Dziennik wskazuje, że zmiany podatkowe wprowadzone Polskim Ładem bardzo komplikują polski system obliczania podatku dochodowego, m.in. przez wprowadzenie wyższej kwoty wolnej i ulgi dla klasy średniej oraz zakazanie odliczania składki zdrowotnej.
„Pokusiliśmy się o sprawdzenie, jakich zabiegów w prawie podatkowym należałoby dokonać według starego, ubiegłorocznego modelu, by uzyskać taki sam efekt. Okazuje się, że dzisiejszy poziom obciążeń podatkowych można było osiągnąć – bez dodatkowych komplikacji – po prostu nieznacznym podniesieniem kwoty wolnej oraz wprowadzeniem niemal 40-proc. stawki dla pracowników zarabiających powyżej 12,8 tys. brutto” – pisze „Rzeczpospolita”.

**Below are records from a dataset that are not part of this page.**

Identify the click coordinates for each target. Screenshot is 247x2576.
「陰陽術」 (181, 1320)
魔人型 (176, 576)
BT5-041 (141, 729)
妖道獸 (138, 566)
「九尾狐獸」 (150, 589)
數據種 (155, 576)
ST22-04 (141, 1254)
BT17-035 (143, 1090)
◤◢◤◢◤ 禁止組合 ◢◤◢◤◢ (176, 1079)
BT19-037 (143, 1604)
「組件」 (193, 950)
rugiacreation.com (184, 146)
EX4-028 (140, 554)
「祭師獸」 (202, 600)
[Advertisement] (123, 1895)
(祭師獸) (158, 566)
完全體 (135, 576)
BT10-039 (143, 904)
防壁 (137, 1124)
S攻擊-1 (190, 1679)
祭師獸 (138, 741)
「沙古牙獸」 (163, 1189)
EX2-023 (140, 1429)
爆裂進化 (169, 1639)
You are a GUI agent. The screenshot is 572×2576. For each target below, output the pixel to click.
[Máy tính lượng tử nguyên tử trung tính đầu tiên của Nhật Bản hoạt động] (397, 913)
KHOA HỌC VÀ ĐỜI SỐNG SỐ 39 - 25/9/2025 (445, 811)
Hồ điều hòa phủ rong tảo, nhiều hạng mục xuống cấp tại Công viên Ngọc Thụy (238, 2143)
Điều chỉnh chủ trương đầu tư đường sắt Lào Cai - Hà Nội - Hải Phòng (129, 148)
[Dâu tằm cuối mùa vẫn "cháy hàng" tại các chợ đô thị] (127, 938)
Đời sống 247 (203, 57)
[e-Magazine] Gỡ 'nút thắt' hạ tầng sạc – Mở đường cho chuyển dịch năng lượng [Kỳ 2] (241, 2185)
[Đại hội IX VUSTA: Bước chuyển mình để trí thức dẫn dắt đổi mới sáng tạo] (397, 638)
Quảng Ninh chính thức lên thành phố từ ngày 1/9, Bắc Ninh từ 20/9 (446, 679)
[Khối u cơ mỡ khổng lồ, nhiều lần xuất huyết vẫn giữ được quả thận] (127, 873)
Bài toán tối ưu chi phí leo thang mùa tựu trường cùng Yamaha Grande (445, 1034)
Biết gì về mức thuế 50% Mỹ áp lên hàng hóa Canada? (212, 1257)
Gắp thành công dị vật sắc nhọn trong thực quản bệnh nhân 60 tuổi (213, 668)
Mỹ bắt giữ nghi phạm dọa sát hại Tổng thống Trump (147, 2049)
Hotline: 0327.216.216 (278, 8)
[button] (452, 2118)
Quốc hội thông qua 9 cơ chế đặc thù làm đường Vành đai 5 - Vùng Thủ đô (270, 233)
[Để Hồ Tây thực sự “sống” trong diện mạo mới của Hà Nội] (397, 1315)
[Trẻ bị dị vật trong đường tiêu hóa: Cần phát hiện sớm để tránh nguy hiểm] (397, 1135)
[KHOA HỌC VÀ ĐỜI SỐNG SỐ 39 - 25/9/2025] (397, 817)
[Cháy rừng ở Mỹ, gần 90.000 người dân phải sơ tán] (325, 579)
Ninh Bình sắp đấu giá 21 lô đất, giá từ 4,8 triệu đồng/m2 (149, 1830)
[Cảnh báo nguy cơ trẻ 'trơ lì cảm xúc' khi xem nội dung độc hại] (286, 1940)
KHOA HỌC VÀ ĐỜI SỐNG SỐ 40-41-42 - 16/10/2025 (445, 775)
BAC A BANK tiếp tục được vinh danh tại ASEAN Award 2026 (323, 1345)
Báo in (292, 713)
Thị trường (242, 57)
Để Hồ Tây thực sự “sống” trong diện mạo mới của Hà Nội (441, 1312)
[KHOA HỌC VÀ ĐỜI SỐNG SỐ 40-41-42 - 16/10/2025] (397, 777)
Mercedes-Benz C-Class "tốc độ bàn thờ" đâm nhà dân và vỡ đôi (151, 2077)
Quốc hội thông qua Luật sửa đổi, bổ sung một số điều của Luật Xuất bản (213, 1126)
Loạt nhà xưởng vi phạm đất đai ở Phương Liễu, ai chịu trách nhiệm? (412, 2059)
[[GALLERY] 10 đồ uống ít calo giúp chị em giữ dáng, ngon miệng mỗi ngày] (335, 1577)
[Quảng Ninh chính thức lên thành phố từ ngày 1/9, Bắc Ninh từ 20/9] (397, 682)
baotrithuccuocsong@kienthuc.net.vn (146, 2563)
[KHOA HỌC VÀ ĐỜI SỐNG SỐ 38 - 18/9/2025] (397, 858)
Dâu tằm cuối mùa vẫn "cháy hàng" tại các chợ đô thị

Według cytowanego przez gazetę ekonomisty z Uniwersytetu Łódzkiego Jarosława Nenemana rząd faktycznie podniósł podatek dochodowy, a krańcowe obciążenie najwyższych pensji może nawet przekroczyć 40 proc. Co więcej, ekonomista uważa, że rząd w rzeczywistości nie podniósł kwoty wolnej do 30 tys. zł, bo już od pierwszej zarobionej złotówki płacimy 9-proc. podatek na NFZ.